En matière de contraception, si tout le monde connait bien le préservatif ou bien le coït interrompu, la vasectomie est quant à elle encore méconnue. Pourtant, cette méthode contraceptive existe depuis plus de deux siècles, elle est même banalisée dans certains pays, notamment aux Etats-Unis.
Malgré l’évolution des mentalités, la contraception reste encore trop souvent une affaire de femmes. Pourtant le terme est défini dans le lexique comme : « l’emploi volontaire de moyens ou de techniques (par la femme ou par l'homme) pour empêcher que les rapports sexuels n'entraînent une grossesse ; l'ensemble de ces moyens et de ces techniques. » La vasectomie est une méthode contraceptive encore mal connue en France. Et pour cause, la législation n’autorise la vasectomie à des fins contraceptives seulement depuis 2001. Sans doute parcequ’elle peut être vécue par de nombreux hommes comme une castration, elle est encore taboue et peu employée.
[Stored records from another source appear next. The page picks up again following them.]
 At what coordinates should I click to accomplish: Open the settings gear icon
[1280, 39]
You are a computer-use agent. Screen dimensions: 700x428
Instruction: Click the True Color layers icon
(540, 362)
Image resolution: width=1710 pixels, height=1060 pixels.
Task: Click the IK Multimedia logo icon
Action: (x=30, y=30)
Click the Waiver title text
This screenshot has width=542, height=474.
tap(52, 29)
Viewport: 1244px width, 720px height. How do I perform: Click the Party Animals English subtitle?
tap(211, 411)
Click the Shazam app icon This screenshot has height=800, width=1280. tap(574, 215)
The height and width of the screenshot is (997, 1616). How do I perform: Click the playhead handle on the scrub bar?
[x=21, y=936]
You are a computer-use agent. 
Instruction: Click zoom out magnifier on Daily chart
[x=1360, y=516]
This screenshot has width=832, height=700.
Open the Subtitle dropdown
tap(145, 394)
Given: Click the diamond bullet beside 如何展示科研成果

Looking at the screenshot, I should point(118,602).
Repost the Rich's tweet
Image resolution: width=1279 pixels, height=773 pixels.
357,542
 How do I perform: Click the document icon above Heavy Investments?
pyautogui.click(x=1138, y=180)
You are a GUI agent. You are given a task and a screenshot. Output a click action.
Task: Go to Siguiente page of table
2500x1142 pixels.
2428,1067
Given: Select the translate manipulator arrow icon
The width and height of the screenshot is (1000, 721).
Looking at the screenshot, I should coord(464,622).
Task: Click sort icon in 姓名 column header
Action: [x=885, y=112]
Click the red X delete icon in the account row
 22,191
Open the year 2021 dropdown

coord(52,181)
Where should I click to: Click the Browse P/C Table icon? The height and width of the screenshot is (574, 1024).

Il ne s’agit pourtant pas d’une mutilation, cela consiste à empêcher La présence des spermatozoïdes dans le liquide séminal. Le liquide séminal est constitué de plusieurs substances produites par les vésicules séminales et la prostate. Le sperme ne représente qu’une petite partie de l’éjaculation, environ 1%. Les spermatozoïdes produits par les testicules sont stockés dans l'épididyme. Au moment de l’éjaculation, ils rejoignent le reste du liquide séminal par les canaux déférents.
La vasectomie consiste donc à empêcher l’accès des spermatozoïdes à ce liquide. En sectionnant les canaux déférents sur quelques millimètres, le passage est bloqué, rendant ainsi la fécondation impossible. La question revient souvent : que deviennent les spermatozoïdes s’ils ne peuvent plus quitter l’épididyme ? Comme toutes les cellules leur durée de vie est limitée et comme cela arrive lors de longues périodes d’abstinence, ils seront normalement absorbés par l’organisme. Les glandes séminales et la prostate continuent à produire le liquide spermatique, ainsi le volume de liquide éjaculé reste identique.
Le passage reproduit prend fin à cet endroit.